What you will do —
In the essay about college football below, which team does the writer's partner mistakenly call "the Tornadoes"?

## begin Source extract

A Miami Tornado

I am a sports enthusiast, always been like that. No, seriously. Like since I was 5 fucking years old.
I am 35 now, and well, it is basically the same. The woman I love grew up playing soccer, she is a Spurs fan, enjoys a decent round of golf and is also known to talk a mean game of shit at the bowling alley. There is one sport however, in which she just does not care for.

Its the sport I love.
Americas backbone.
College Football.

Naturally, because this is important to me, she of course tries to get into it.
I give her credit, no doubt.
But when you reference the Miami Hurricanes as a completely different type of weather phenomenon, that, well that can’t be overlooked.

“Babe, I like that team in Florida, the Tornadoes, right?”

I didn’t know if I should laugh or cry.
At first I thought she might be joking, shit I wished she was to be honest.
I went on to explain how the mascot at The University of Miami is actually a Hurricane.
Not a fucking TORNADO.
Jesus, its South Florida not Nebraska.

But, she was expressing interest. Which is all a guy can really ask for right?

## end Source extract
## begin Entries shown

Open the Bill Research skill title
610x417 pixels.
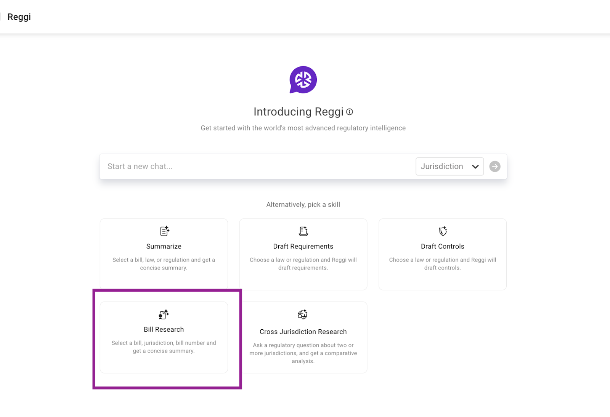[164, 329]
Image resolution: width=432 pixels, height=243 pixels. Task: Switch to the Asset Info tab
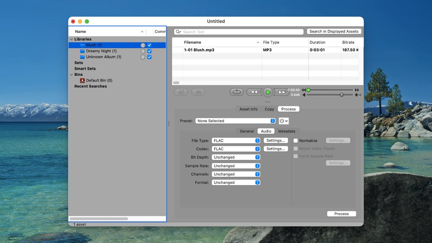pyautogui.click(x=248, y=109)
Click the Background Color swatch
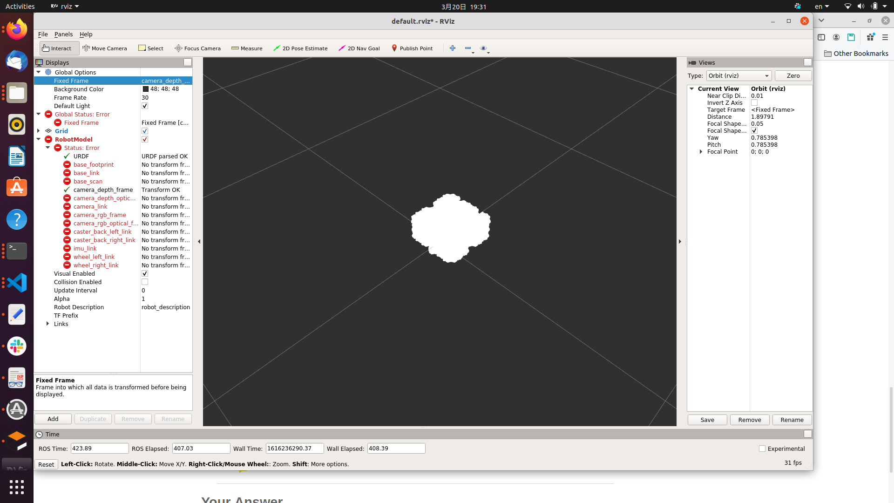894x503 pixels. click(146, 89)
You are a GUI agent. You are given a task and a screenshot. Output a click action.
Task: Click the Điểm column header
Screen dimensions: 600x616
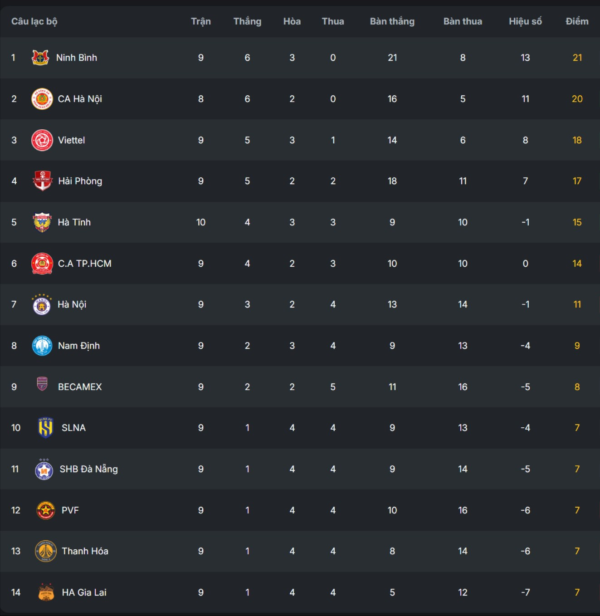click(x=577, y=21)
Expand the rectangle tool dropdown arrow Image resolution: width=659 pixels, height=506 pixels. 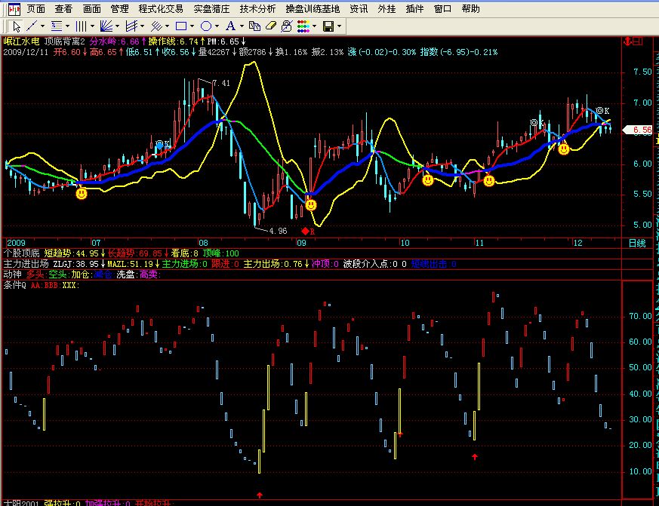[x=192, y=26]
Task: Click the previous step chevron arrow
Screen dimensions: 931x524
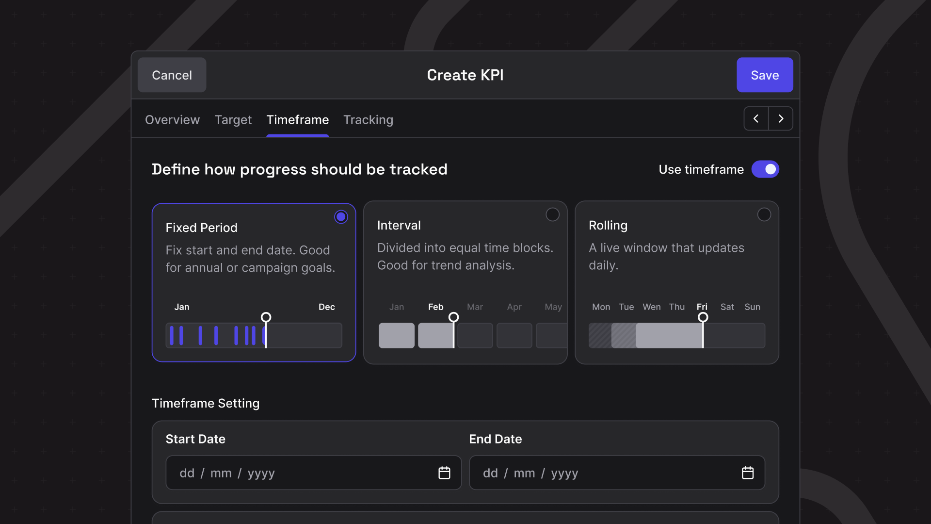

## end Entries shown

Exercise answer —
The Miami Hurricanes.